* Assigned task
Repeat every record exactly as written.

------------

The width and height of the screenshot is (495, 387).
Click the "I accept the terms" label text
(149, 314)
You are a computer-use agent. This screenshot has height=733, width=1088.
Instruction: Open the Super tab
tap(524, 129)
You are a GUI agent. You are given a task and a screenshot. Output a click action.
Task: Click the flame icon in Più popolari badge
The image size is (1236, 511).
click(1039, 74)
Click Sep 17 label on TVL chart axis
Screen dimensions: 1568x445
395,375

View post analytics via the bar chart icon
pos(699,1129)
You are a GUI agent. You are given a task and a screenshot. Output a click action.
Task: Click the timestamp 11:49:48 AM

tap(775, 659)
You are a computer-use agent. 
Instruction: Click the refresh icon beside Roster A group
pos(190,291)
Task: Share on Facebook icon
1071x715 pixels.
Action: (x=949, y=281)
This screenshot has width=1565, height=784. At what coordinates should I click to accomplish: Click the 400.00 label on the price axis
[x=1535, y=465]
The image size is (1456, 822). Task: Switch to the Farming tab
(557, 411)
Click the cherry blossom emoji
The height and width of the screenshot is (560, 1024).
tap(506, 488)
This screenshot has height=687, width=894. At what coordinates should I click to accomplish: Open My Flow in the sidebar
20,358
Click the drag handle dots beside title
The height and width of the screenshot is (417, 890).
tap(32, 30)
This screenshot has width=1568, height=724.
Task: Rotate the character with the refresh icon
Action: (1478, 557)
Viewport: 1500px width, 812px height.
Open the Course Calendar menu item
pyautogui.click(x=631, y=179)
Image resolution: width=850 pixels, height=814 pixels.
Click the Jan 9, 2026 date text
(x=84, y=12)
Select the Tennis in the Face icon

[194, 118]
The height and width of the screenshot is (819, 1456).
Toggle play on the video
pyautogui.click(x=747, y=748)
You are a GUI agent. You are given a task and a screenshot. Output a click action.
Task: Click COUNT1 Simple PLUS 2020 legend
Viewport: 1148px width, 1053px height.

------------

* Exercise result
The width and height of the screenshot is (495, 387).
Click the "I accept the terms" label text
(149, 314)
You are a computer-use agent. This screenshot has height=733, width=1088.
Instruction: Open the Super tab
tap(524, 129)
You are a GUI agent. You are given a task and a screenshot. Output a click action.
Task: Click the flame icon in Più popolari badge
The image size is (1236, 511).
click(1039, 74)
Click Sep 17 label on TVL chart axis
Screen dimensions: 1568x445
395,375

View post analytics via the bar chart icon
pos(699,1129)
You are a GUI agent. You are given a task and a screenshot. Output a click action.
Task: Click the timestamp 11:49:48 AM

tap(775, 659)
You are a computer-use agent. 
Instruction: Click the refresh icon beside Roster A group
pos(190,291)
Task: Share on Facebook icon
1071x715 pixels.
Action: (x=949, y=281)
This screenshot has width=1565, height=784. At what coordinates should I click to accomplish: Click the 400.00 label on the price axis
[x=1535, y=465]
The image size is (1456, 822). Task: Switch to the Farming tab
(557, 411)
Click the cherry blossom emoji
The height and width of the screenshot is (560, 1024).
tap(506, 488)
This screenshot has height=687, width=894. At what coordinates should I click to accomplish: Open My Flow in the sidebar
20,358
Click the drag handle dots beside title
The height and width of the screenshot is (417, 890).
tap(32, 30)
This screenshot has width=1568, height=724.
Task: Rotate the character with the refresh icon
Action: (1478, 557)
Viewport: 1500px width, 812px height.
Open the Course Calendar menu item
pyautogui.click(x=631, y=179)
Image resolution: width=850 pixels, height=814 pixels.
Click the Jan 9, 2026 date text
(x=84, y=12)
Select the Tennis in the Face icon

[194, 118]
The height and width of the screenshot is (819, 1456).
Toggle play on the video
pyautogui.click(x=747, y=748)
You are a GUI agent. You are given a task and a screenshot. Output a click action.
Task: Click COUNT1 Simple PLUS 2020 legend
Viewport: 1148px width, 1053px height.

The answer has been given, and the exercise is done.